◆ EXERCISE BRIEF ◆
Look below for the line holding "Click the 取消 button" and the line holding "Task: Click the label-two : value-two chip". Transcribe exactly those lines and all lines between them, nothing more.

◆ SOURCE MATERIAL ◆
· · · ·

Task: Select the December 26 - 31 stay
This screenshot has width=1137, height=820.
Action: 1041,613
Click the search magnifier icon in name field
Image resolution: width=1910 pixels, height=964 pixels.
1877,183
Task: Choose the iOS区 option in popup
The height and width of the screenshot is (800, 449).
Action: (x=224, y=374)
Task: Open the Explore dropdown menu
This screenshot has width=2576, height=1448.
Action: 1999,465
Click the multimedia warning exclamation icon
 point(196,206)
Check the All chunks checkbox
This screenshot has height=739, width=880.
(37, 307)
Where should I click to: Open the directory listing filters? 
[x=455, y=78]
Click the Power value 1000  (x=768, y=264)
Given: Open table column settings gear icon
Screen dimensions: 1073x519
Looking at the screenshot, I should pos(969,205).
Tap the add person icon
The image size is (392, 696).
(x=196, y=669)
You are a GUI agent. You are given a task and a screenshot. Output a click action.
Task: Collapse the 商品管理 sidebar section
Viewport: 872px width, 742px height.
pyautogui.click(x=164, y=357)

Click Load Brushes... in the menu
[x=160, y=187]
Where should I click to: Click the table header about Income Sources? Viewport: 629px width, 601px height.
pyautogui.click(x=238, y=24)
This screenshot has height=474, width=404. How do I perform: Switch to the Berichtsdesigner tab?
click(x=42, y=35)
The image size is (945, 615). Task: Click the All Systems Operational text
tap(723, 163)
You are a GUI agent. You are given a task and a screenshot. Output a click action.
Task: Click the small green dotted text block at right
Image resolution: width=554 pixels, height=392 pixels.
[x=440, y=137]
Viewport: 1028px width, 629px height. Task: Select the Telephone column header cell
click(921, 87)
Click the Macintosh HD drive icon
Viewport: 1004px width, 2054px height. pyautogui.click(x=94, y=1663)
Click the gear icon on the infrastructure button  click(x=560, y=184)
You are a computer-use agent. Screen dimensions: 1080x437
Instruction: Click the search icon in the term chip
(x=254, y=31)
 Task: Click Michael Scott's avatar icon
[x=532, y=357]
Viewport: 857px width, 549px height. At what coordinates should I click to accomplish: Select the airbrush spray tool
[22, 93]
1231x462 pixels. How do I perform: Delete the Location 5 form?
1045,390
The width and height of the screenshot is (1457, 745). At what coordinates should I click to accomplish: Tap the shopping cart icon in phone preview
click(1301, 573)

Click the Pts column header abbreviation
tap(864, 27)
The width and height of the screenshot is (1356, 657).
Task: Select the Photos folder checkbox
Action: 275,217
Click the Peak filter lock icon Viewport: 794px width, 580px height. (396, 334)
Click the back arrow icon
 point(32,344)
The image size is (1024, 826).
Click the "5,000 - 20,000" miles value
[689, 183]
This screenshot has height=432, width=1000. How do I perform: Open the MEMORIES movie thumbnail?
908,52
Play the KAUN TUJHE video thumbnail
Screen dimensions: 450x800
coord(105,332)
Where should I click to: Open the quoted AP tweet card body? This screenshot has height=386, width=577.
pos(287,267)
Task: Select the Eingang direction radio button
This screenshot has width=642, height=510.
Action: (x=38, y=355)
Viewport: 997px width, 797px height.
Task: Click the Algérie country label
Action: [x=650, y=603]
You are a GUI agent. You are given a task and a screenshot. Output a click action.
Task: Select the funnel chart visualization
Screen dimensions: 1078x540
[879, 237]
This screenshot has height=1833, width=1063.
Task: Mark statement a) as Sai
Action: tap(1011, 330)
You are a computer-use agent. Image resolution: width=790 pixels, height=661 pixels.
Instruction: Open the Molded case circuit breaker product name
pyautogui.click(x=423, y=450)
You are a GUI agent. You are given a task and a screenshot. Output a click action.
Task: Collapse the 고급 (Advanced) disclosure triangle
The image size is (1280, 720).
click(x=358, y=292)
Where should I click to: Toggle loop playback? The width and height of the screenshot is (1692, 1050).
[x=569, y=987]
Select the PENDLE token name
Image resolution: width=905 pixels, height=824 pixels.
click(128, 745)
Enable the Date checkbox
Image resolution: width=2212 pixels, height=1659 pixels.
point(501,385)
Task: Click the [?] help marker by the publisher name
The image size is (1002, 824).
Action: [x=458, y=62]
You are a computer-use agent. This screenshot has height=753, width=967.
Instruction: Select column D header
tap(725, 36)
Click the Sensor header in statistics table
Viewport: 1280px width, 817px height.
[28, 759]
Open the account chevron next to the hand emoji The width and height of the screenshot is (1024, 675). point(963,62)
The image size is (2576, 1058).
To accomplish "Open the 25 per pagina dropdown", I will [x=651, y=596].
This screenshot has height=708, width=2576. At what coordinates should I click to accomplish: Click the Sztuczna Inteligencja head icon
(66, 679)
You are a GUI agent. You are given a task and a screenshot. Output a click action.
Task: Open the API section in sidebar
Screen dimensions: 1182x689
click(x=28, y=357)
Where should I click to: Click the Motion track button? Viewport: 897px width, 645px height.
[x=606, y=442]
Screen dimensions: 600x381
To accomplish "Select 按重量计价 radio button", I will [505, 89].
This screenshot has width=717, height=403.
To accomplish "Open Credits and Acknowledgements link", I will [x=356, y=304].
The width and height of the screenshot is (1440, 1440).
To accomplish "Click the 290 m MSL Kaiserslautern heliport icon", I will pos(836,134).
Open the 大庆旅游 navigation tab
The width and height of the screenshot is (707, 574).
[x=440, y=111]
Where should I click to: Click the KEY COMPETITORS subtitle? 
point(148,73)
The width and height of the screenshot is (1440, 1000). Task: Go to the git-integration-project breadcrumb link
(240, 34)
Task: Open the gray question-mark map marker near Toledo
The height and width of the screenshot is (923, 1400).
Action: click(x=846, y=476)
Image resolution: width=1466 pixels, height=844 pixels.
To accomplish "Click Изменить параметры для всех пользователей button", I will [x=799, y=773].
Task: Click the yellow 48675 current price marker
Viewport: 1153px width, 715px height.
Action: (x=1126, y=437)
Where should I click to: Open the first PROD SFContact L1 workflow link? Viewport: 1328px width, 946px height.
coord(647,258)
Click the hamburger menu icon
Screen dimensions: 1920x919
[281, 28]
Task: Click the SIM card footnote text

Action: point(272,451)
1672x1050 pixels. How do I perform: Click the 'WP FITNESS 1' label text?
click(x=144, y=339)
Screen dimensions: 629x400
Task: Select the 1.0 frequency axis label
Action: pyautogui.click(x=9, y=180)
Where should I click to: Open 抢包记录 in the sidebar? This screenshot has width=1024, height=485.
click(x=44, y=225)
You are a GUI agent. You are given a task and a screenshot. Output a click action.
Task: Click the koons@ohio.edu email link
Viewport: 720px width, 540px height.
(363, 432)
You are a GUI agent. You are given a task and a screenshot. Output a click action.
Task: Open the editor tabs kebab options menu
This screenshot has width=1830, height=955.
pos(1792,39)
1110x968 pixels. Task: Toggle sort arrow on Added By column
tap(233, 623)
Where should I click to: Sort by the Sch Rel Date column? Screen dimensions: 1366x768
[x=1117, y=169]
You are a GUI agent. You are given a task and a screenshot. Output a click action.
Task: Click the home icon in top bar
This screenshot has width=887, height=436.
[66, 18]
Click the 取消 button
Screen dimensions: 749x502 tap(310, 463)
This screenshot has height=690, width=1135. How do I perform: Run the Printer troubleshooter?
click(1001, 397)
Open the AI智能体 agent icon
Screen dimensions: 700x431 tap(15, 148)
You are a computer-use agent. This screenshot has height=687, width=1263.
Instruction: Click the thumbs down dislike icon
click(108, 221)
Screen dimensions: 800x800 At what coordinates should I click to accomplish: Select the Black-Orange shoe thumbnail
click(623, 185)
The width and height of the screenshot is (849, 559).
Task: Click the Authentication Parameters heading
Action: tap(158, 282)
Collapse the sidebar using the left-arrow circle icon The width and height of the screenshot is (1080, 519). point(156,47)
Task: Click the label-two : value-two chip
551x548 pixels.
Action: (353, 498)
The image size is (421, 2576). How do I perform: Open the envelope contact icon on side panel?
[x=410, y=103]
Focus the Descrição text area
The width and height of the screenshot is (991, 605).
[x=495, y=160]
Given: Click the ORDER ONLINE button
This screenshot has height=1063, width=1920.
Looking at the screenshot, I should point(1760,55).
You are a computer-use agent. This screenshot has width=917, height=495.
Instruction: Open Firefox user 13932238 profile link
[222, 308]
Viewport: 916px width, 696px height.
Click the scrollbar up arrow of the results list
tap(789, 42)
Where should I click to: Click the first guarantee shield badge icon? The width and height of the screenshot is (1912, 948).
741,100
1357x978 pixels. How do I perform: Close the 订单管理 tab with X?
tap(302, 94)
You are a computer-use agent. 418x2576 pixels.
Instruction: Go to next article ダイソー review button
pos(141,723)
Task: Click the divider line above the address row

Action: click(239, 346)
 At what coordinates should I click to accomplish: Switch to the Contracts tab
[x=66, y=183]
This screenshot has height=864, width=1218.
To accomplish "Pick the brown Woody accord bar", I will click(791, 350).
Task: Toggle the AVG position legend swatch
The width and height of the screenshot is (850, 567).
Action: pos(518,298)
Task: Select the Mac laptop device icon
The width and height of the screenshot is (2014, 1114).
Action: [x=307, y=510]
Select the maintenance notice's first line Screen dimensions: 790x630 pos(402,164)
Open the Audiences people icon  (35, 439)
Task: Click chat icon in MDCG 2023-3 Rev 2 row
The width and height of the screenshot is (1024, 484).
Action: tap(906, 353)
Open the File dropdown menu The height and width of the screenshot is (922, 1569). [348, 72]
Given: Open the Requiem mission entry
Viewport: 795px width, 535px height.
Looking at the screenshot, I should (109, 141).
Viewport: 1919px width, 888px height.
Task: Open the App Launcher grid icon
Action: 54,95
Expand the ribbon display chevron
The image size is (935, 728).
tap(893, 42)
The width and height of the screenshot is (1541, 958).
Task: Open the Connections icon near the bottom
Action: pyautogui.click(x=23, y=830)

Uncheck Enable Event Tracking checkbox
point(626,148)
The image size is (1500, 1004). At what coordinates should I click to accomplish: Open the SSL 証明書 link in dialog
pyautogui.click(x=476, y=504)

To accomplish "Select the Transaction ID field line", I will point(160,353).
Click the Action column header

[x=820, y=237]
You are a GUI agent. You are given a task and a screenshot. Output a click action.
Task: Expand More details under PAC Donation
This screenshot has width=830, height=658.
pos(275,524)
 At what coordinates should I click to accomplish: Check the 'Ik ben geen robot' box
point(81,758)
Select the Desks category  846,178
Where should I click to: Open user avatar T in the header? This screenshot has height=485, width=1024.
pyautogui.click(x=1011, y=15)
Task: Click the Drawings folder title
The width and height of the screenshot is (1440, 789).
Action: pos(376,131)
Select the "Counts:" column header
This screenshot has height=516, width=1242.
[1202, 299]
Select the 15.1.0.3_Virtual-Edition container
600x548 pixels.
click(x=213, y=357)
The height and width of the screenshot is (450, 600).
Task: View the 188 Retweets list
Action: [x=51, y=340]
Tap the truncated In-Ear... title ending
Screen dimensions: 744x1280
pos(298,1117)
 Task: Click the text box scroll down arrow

· · · ·

◆ TASK RESULT ◆
Click the 取消 button
Screen dimensions: 749x502 tap(310, 463)
This screenshot has height=690, width=1135. How do I perform: Run the Printer troubleshooter?
click(1001, 397)
Open the AI智能体 agent icon
Screen dimensions: 700x431 tap(15, 148)
You are a computer-use agent. This screenshot has height=687, width=1263.
Instruction: Click the thumbs down dislike icon
click(108, 221)
Screen dimensions: 800x800 At what coordinates should I click to accomplish: Select the Black-Orange shoe thumbnail
click(623, 185)
The width and height of the screenshot is (849, 559).
Task: Click the Authentication Parameters heading
Action: tap(158, 282)
Collapse the sidebar using the left-arrow circle icon The width and height of the screenshot is (1080, 519). point(156,47)
Task: Click the label-two : value-two chip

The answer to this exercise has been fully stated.